_Exercise instructions_
Write all of the lines below out again, exactly as they stand.

_Provided material_
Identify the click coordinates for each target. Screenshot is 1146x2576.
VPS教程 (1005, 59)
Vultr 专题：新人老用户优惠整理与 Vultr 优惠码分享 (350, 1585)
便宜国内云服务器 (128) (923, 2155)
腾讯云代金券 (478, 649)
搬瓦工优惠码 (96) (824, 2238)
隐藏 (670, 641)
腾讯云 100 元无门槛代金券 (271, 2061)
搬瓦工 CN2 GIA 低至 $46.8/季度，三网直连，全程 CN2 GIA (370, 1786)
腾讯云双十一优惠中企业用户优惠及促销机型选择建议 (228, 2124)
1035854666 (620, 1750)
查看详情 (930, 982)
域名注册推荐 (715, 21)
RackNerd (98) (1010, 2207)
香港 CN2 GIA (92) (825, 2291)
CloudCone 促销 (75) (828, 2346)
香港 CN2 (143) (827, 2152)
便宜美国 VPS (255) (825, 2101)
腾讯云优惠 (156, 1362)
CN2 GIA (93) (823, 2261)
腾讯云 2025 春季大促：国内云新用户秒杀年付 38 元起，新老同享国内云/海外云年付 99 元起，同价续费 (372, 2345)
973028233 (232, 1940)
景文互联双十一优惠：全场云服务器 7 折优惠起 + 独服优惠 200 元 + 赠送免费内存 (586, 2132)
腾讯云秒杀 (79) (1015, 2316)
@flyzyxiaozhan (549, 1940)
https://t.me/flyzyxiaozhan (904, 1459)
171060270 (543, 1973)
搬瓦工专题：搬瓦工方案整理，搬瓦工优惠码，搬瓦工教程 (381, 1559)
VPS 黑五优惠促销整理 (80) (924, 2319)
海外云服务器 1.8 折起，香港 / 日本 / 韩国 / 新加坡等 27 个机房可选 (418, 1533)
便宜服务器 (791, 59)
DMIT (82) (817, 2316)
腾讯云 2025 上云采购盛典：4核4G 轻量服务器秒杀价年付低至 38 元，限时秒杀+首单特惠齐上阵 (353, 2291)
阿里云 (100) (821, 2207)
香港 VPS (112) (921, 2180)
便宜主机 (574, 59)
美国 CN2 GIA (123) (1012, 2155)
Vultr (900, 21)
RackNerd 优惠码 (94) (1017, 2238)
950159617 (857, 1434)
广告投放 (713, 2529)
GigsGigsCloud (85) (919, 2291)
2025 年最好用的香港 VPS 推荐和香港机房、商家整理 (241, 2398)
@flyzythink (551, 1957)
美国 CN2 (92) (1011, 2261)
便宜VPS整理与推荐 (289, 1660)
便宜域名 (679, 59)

_Exercise solution_
Identify the click coordinates for each target. Screenshot is 1146x2576.
VPS教程 (1005, 59)
Vultr 专题：新人老用户优惠整理与 Vultr 优惠码分享 (350, 1585)
便宜国内云服务器 (128) (923, 2155)
腾讯云代金券 (478, 649)
搬瓦工优惠码 (96) (824, 2238)
隐藏 (670, 641)
腾讯云 100 元无门槛代金券 (271, 2061)
搬瓦工 CN2 GIA 低至 $46.8/季度，三网直连，全程 CN2 GIA (370, 1786)
腾讯云双十一优惠中企业用户优惠及促销机型选择建议 (228, 2124)
1035854666 (620, 1750)
查看详情 (930, 982)
域名注册推荐 (715, 21)
RackNerd (98) (1010, 2207)
香港 CN2 GIA (92) (825, 2291)
CloudCone 促销 (75) (828, 2346)
香港 CN2 (143) (827, 2152)
便宜美国 VPS (255) (825, 2101)
腾讯云优惠 (156, 1362)
CN2 GIA (93) (823, 2261)
腾讯云 2025 春季大促：国内云新用户秒杀年付 38 元起，新老同享国内云/海外云年付 99 元起，同价续费 (372, 2345)
973028233 (232, 1940)
景文互联双十一优惠：全场云服务器 7 折优惠起 + 独服优惠 200 元 + 赠送免费内存 (586, 2132)
腾讯云秒杀 (79) (1015, 2316)
@flyzyxiaozhan (549, 1940)
https://t.me/flyzyxiaozhan (904, 1459)
171060270 (543, 1973)
搬瓦工专题：搬瓦工方案整理，搬瓦工优惠码，搬瓦工教程 (381, 1559)
VPS 黑五优惠促销整理 (80) (924, 2319)
海外云服务器 1.8 折起，香港 / 日本 / 韩国 / 新加坡等 27 个机房可选 (418, 1533)
便宜服务器 (791, 59)
DMIT (82) (817, 2316)
腾讯云 2025 上云采购盛典：4核4G 轻量服务器秒杀价年付低至 38 元，限时秒杀+首单特惠齐上阵 (353, 2291)
阿里云 (100) (821, 2207)
香港 VPS (112) (921, 2180)
便宜主机 (574, 59)
美国 CN2 GIA (123) (1012, 2155)
Vultr (900, 21)
RackNerd 优惠码 (94) (1017, 2238)
950159617 (857, 1434)
广告投放 (713, 2529)
GigsGigsCloud (85) (919, 2291)
2025 年最好用的香港 VPS 推荐和香港机房、商家整理 (241, 2398)
@flyzythink (551, 1957)
美国 CN2 (92) (1011, 2261)
便宜VPS整理与推荐 (289, 1660)
便宜域名 (679, 59)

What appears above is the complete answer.